The clouds had rolled away by now; and it was a clear night of stars until they began to pale about two o'clock in the morning; and I think that for a lover who desires to be alone with his thoughts, there is no light of sun or moon or candle so sweet as the light of stars; and by that time we were beyond Ware and coming out of the valley.

It was solemn to me to watch that dawn coming up, for it was, I thought, the last dawn that I should see in England for a while, since I was determined but to see the King in London, and push straight on to Dover and take the packet there: and it was a solemn dawn too, in another way, for it was the first I had seen since I had been certain not only that I loved my Cousin Dolly as I had my own heart, but that she loved me also; and that is a great day for a lover.

To see the King then, and to push on to Dover, was all that I had rehearsed to myself; but Providence had one more adventure for me first, that was one of the saddest I have ever had in all my life, and yet not all sad.

* * * * *

My road took me in through the City and down Gracechurch Street; but here I took a fancy to turn to the right up Leadenhall and Cornhill, which were all crowded with folks, though at first I did not think why, that I might go by Newgate where the Jesuits lay, and see at least the walls that enclosed those saints of God; for I was pretty bold here, knowing that Mr. Dangerfield who was my chief peril, was off to Harwich to find me; and even if they found that I was not gone through Barkway, I did not think that they could catch me, for their horses were tired and ours fresh; and you do not easily get a change of a dozen horses, or anywhere near it, in Hertfordshire villages. So I went very boldly, and made no pretence not to look folks in the face.

After we had passed up Cheapside it appeared to me that the streets were strangely full, and that all the folk were going the same way; and so astonished was I at this—for no suspicion of the truth came to me—that I bid my man ask someone what the matter was. When he came up with me again I could see that something was the matter indeed; and so it was.

"Sir," he said in a low voice, so that none else could hear, "they are taking the prisoners to execution this morning."

Then there came upon me a kind of madness—for, although by God's blessing it brought no harm to me—yet it was nothing else; and I determined to go to Newgate as I had intended, and at least see them brought out. For here was to be a martyrdom indeed—five men, all priests, all Religious—suffering, in God's eyes at least, for nothing in the world but the Catholic religion; yes, and in men's too, if they had known all, for I remembered how Mr. Whitbread had refused to escape, while he had yet a whole day for it, for fear of seeming to confess his guilt and so bringing scandal upon the Church and his order. From such a martyrdom, then, so near to me, how could I turn away? and I determined, if I could, to speak with Father Whitbread, and get his blessing.

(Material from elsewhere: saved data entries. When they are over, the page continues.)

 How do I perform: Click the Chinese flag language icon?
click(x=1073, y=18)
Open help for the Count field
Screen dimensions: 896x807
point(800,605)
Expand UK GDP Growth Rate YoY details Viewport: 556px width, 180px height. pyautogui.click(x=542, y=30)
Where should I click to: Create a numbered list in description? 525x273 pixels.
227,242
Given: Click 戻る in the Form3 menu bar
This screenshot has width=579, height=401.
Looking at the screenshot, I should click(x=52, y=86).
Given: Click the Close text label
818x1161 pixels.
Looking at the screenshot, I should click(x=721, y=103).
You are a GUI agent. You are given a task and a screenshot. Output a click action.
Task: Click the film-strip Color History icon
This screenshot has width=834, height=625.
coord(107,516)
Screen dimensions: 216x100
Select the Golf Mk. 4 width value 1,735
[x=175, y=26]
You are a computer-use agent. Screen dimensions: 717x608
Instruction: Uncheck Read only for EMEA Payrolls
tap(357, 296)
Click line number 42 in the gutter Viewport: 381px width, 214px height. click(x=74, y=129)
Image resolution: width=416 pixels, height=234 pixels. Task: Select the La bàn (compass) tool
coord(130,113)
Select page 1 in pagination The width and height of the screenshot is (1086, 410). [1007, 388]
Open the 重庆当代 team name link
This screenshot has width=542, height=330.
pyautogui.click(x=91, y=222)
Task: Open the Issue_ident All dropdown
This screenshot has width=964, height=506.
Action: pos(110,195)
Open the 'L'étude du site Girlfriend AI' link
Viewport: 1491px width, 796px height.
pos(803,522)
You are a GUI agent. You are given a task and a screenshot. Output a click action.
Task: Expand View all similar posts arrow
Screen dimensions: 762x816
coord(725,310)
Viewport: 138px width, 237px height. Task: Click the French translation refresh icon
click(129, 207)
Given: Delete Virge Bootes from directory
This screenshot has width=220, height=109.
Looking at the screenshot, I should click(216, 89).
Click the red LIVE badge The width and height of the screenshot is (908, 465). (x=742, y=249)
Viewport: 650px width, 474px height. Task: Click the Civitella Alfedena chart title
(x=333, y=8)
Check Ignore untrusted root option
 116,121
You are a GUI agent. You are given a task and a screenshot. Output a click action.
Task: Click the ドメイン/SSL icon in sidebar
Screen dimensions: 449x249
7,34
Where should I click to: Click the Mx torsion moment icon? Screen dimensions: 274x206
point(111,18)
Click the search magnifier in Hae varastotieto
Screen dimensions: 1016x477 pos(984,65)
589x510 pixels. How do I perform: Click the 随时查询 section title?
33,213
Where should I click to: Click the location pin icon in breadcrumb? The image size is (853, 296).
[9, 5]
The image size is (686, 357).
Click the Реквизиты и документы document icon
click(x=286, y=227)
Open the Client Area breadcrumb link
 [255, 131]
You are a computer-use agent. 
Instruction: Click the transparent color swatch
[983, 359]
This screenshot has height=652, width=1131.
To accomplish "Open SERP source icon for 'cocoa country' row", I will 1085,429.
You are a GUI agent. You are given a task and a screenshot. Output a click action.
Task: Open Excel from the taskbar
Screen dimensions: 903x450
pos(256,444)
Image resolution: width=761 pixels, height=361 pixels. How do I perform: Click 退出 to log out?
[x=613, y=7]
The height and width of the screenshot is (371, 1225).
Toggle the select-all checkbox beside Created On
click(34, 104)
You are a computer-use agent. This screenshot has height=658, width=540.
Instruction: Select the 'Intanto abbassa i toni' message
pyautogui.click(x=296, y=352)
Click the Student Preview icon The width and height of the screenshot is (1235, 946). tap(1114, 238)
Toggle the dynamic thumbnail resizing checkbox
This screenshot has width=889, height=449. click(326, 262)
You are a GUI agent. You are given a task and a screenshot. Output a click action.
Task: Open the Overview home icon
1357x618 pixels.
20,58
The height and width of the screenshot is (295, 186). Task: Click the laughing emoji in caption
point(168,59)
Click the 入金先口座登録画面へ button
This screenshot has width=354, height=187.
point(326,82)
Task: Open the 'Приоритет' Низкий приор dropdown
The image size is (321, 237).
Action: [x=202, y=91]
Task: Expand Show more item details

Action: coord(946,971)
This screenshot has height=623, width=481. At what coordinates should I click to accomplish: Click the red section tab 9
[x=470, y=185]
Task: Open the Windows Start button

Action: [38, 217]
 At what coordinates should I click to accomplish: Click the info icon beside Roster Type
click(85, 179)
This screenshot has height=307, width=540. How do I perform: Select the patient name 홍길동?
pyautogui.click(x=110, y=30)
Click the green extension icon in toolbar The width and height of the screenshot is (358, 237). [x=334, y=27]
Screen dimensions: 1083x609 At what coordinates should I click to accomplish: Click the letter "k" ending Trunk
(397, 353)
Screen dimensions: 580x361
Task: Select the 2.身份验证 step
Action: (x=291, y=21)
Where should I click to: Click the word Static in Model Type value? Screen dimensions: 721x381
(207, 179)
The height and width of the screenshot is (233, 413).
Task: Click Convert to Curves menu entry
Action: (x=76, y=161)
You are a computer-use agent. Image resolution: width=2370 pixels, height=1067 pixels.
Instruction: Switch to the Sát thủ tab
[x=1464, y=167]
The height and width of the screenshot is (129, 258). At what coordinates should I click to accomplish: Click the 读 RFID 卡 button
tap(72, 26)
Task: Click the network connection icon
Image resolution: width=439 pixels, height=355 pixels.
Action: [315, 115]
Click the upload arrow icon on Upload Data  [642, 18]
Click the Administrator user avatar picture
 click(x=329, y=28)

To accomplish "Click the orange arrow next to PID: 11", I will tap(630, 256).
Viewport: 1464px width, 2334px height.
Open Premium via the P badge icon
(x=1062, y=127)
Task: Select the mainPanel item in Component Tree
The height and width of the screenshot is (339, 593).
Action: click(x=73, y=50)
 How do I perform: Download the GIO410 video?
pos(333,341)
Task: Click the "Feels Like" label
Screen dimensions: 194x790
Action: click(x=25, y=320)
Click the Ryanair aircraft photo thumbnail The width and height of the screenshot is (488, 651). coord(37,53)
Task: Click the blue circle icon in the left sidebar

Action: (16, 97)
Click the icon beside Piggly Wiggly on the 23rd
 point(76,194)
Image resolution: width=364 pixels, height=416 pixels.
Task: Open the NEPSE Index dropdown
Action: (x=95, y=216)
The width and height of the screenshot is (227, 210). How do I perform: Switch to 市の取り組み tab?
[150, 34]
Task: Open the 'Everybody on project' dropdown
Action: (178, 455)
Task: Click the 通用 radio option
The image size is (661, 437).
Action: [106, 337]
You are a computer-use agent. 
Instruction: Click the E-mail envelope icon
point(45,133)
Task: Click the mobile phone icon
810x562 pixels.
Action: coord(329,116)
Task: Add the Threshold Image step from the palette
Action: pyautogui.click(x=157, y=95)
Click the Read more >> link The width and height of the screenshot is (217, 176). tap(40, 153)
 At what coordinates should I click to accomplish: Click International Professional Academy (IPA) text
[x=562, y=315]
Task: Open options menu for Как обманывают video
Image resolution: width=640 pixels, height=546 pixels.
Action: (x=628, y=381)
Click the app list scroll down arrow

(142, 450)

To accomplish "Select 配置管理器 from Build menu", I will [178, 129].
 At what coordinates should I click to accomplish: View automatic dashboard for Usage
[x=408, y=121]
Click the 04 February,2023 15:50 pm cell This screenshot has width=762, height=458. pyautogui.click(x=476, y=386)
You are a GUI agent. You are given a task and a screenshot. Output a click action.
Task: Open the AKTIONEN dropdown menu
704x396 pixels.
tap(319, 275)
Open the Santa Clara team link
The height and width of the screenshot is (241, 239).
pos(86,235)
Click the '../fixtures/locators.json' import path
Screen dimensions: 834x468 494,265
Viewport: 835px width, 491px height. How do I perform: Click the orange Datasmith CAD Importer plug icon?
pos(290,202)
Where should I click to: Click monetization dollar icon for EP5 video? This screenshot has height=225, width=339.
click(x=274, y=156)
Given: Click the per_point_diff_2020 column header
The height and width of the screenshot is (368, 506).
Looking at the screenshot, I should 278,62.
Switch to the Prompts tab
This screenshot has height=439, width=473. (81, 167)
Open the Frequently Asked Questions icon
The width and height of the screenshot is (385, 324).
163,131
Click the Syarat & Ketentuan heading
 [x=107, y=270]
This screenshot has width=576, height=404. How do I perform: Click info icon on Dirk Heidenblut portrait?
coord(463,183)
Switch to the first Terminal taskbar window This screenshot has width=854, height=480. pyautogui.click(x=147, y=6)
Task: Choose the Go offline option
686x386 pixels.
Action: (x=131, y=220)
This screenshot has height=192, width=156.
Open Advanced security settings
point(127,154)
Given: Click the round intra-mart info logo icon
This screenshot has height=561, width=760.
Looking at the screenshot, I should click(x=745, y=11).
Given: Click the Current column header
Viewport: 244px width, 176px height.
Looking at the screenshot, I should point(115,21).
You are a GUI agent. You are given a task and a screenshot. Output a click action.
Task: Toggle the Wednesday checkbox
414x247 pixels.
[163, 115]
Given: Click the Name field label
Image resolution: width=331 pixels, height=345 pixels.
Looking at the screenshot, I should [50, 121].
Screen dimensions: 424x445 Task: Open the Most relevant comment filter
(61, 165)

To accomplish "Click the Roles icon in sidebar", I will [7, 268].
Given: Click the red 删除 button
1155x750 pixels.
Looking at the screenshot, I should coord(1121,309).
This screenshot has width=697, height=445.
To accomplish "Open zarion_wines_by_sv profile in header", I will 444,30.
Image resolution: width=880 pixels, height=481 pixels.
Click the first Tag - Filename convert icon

When I got near Newgate the press grew greater every instant; but as we were on horseback and the greater number of the folks on foot, we got through them at last, and so came to the foot of the stairs by the chapel, where the sleds were laid ready with a pair of horses to each. I had never before seen an execution done in England, so I observed very carefully everything that was to be seen. The sleds were three in number, and were each made flat of strong wood with runners about an inch high; and there was a pair of horses harnessed to each, with a man to guide them. I got close to these, next behind the line of yellow trainbandmen who kept the way open, as well as the stairs. We were in the shadow here, in a little court of which the gates were set open, but the people were all crowded in behind the trainbandmen as well as in the street outside, and from them rose a great murmuring of talk, of which I did not hear a word spoken in sympathy, for I suppose that the Catholics there held their tongues.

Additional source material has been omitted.